(Stored items)
'''

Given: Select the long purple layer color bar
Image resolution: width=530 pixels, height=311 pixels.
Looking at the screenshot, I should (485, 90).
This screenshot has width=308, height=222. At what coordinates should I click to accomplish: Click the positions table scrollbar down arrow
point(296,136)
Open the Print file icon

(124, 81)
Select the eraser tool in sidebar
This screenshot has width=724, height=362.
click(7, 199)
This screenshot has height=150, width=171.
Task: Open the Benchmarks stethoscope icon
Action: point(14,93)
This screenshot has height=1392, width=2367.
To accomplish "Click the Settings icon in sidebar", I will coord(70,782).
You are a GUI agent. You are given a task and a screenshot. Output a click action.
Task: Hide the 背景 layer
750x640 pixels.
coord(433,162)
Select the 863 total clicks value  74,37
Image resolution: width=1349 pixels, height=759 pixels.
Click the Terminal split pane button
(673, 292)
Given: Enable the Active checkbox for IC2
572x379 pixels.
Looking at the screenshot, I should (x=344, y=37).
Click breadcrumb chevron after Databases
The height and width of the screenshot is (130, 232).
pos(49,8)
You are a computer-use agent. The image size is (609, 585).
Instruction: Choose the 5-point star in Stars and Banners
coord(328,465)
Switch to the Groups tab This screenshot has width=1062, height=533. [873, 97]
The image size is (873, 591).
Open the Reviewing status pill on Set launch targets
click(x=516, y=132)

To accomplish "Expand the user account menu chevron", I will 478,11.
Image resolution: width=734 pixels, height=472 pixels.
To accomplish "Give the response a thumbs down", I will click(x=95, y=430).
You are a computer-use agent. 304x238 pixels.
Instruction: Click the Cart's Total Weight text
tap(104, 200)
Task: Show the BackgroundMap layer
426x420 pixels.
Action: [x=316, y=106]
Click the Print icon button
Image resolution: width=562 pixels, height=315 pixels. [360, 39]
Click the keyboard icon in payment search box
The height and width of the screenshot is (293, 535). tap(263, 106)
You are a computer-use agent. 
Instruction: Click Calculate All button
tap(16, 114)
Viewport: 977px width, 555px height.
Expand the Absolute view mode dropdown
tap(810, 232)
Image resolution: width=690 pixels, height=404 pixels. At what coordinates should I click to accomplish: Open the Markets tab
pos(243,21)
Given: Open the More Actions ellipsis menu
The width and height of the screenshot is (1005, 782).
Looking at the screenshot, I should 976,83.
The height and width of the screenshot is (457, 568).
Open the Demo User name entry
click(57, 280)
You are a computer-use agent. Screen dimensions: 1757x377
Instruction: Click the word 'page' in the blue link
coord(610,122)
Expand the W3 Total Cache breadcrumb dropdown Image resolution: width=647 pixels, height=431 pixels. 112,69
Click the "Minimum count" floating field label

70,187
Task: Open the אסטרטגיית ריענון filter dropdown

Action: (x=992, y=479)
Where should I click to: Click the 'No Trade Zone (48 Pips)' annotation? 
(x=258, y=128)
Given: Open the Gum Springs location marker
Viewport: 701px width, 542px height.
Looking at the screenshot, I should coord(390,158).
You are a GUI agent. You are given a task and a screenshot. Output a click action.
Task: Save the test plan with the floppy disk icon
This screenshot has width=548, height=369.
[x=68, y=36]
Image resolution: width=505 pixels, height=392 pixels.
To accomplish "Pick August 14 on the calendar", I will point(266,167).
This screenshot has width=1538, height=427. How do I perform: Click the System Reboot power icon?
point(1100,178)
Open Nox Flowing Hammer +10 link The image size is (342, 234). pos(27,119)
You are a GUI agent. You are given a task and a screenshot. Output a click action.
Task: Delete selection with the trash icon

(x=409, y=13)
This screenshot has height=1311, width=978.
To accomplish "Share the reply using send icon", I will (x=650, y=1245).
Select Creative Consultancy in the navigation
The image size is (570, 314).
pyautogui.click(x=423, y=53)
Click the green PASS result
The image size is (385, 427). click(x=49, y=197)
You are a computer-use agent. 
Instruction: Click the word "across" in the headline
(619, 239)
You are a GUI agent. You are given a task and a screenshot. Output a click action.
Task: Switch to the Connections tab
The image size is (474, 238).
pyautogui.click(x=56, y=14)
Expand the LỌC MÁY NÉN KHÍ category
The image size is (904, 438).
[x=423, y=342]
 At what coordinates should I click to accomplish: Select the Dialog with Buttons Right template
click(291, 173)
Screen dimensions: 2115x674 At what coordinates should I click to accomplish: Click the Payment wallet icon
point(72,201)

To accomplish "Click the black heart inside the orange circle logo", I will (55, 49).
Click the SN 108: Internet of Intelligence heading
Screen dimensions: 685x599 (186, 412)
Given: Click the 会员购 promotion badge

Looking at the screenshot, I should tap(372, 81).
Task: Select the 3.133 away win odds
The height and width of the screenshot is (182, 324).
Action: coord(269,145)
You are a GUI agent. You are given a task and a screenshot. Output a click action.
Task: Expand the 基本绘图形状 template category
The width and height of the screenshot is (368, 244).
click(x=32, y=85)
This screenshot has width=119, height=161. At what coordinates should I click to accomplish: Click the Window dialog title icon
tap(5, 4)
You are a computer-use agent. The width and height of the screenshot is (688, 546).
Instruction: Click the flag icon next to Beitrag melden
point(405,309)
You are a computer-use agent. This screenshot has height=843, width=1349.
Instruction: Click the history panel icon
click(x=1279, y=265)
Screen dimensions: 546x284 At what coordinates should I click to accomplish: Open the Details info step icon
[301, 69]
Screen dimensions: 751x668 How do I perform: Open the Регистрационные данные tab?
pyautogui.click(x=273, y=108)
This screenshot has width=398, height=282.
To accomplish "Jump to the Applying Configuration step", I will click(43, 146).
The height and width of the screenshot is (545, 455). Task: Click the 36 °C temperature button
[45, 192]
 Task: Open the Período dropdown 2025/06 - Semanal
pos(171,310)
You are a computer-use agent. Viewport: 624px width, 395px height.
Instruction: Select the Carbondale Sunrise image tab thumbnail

'''

*ACTIVITY*:
Exactly what appears above must be set down again in full.

*SOLUTION TO THE EXERCISE*:
Given: Select the long purple layer color bar
Image resolution: width=530 pixels, height=311 pixels.
Looking at the screenshot, I should (485, 90).
This screenshot has width=308, height=222. At what coordinates should I click to accomplish: Click the positions table scrollbar down arrow
point(296,136)
Open the Print file icon

(124, 81)
Select the eraser tool in sidebar
This screenshot has width=724, height=362.
click(7, 199)
This screenshot has height=150, width=171.
Task: Open the Benchmarks stethoscope icon
Action: point(14,93)
This screenshot has height=1392, width=2367.
To accomplish "Click the Settings icon in sidebar", I will coord(70,782).
You are a GUI agent. You are given a task and a screenshot. Output a click action.
Task: Hide the 背景 layer
750x640 pixels.
coord(433,162)
Select the 863 total clicks value  74,37
Image resolution: width=1349 pixels, height=759 pixels.
Click the Terminal split pane button
(673, 292)
Given: Enable the Active checkbox for IC2
572x379 pixels.
Looking at the screenshot, I should (x=344, y=37).
Click breadcrumb chevron after Databases
The height and width of the screenshot is (130, 232).
pos(49,8)
You are a computer-use agent. The image size is (609, 585).
Instruction: Choose the 5-point star in Stars and Banners
coord(328,465)
Switch to the Groups tab This screenshot has width=1062, height=533. [873, 97]
The image size is (873, 591).
Open the Reviewing status pill on Set launch targets
click(x=516, y=132)

To accomplish "Expand the user account menu chevron", I will 478,11.
Image resolution: width=734 pixels, height=472 pixels.
To accomplish "Give the response a thumbs down", I will click(x=95, y=430).
You are a computer-use agent. 304x238 pixels.
Instruction: Click the Cart's Total Weight text
tap(104, 200)
Task: Show the BackgroundMap layer
426x420 pixels.
Action: [x=316, y=106]
Click the Print icon button
Image resolution: width=562 pixels, height=315 pixels. [360, 39]
Click the keyboard icon in payment search box
The height and width of the screenshot is (293, 535). tap(263, 106)
You are a computer-use agent. 
Instruction: Click Calculate All button
tap(16, 114)
Viewport: 977px width, 555px height.
Expand the Absolute view mode dropdown
tap(810, 232)
Image resolution: width=690 pixels, height=404 pixels. At what coordinates should I click to accomplish: Open the Markets tab
pos(243,21)
Given: Open the More Actions ellipsis menu
The width and height of the screenshot is (1005, 782).
Looking at the screenshot, I should 976,83.
The height and width of the screenshot is (457, 568).
Open the Demo User name entry
click(57, 280)
You are a computer-use agent. Screen dimensions: 1757x377
Instruction: Click the word 'page' in the blue link
coord(610,122)
Expand the W3 Total Cache breadcrumb dropdown Image resolution: width=647 pixels, height=431 pixels. 112,69
Click the "Minimum count" floating field label

70,187
Task: Open the אסטרטגיית ריענון filter dropdown

Action: (x=992, y=479)
Where should I click to: Click the 'No Trade Zone (48 Pips)' annotation? 
(x=258, y=128)
Given: Open the Gum Springs location marker
Viewport: 701px width, 542px height.
Looking at the screenshot, I should coord(390,158).
You are a GUI agent. You are given a task and a screenshot. Output a click action.
Task: Save the test plan with the floppy disk icon
This screenshot has width=548, height=369.
[x=68, y=36]
Image resolution: width=505 pixels, height=392 pixels.
To accomplish "Pick August 14 on the calendar", I will point(266,167).
This screenshot has width=1538, height=427. How do I perform: Click the System Reboot power icon?
point(1100,178)
Open Nox Flowing Hammer +10 link The image size is (342, 234). pos(27,119)
You are a GUI agent. You are given a task and a screenshot. Output a click action.
Task: Delete selection with the trash icon

(x=409, y=13)
This screenshot has height=1311, width=978.
To accomplish "Share the reply using send icon", I will (x=650, y=1245).
Select Creative Consultancy in the navigation
The image size is (570, 314).
pyautogui.click(x=423, y=53)
Click the green PASS result
The image size is (385, 427). click(x=49, y=197)
You are a computer-use agent. 
Instruction: Click the word "across" in the headline
(619, 239)
You are a GUI agent. You are given a task and a screenshot. Output a click action.
Task: Switch to the Connections tab
The image size is (474, 238).
pyautogui.click(x=56, y=14)
Expand the LỌC MÁY NÉN KHÍ category
The image size is (904, 438).
[x=423, y=342]
 At what coordinates should I click to accomplish: Select the Dialog with Buttons Right template
click(291, 173)
Screen dimensions: 2115x674 At what coordinates should I click to accomplish: Click the Payment wallet icon
point(72,201)

To accomplish "Click the black heart inside the orange circle logo", I will (55, 49).
Click the SN 108: Internet of Intelligence heading
Screen dimensions: 685x599 (186, 412)
Given: Click the 会员购 promotion badge

Looking at the screenshot, I should tap(372, 81).
Task: Select the 3.133 away win odds
The height and width of the screenshot is (182, 324).
Action: coord(269,145)
You are a GUI agent. You are given a task and a screenshot. Output a click action.
Task: Expand the 基本绘图形状 template category
The width and height of the screenshot is (368, 244).
click(x=32, y=85)
This screenshot has width=119, height=161. At what coordinates should I click to accomplish: Click the Window dialog title icon
tap(5, 4)
You are a computer-use agent. The width and height of the screenshot is (688, 546).
Instruction: Click the flag icon next to Beitrag melden
point(405,309)
You are a computer-use agent. This screenshot has height=843, width=1349.
Instruction: Click the history panel icon
click(x=1279, y=265)
Screen dimensions: 546x284 At what coordinates should I click to accomplish: Open the Details info step icon
[301, 69]
Screen dimensions: 751x668 How do I perform: Open the Регистрационные данные tab?
pyautogui.click(x=273, y=108)
This screenshot has width=398, height=282.
To accomplish "Jump to the Applying Configuration step", I will click(43, 146).
The height and width of the screenshot is (545, 455). Task: Click the 36 °C temperature button
[45, 192]
 Task: Open the Período dropdown 2025/06 - Semanal
pos(171,310)
You are a computer-use agent. Viewport: 624px width, 395px height.
Instruction: Select the Carbondale Sunrise image tab thumbnail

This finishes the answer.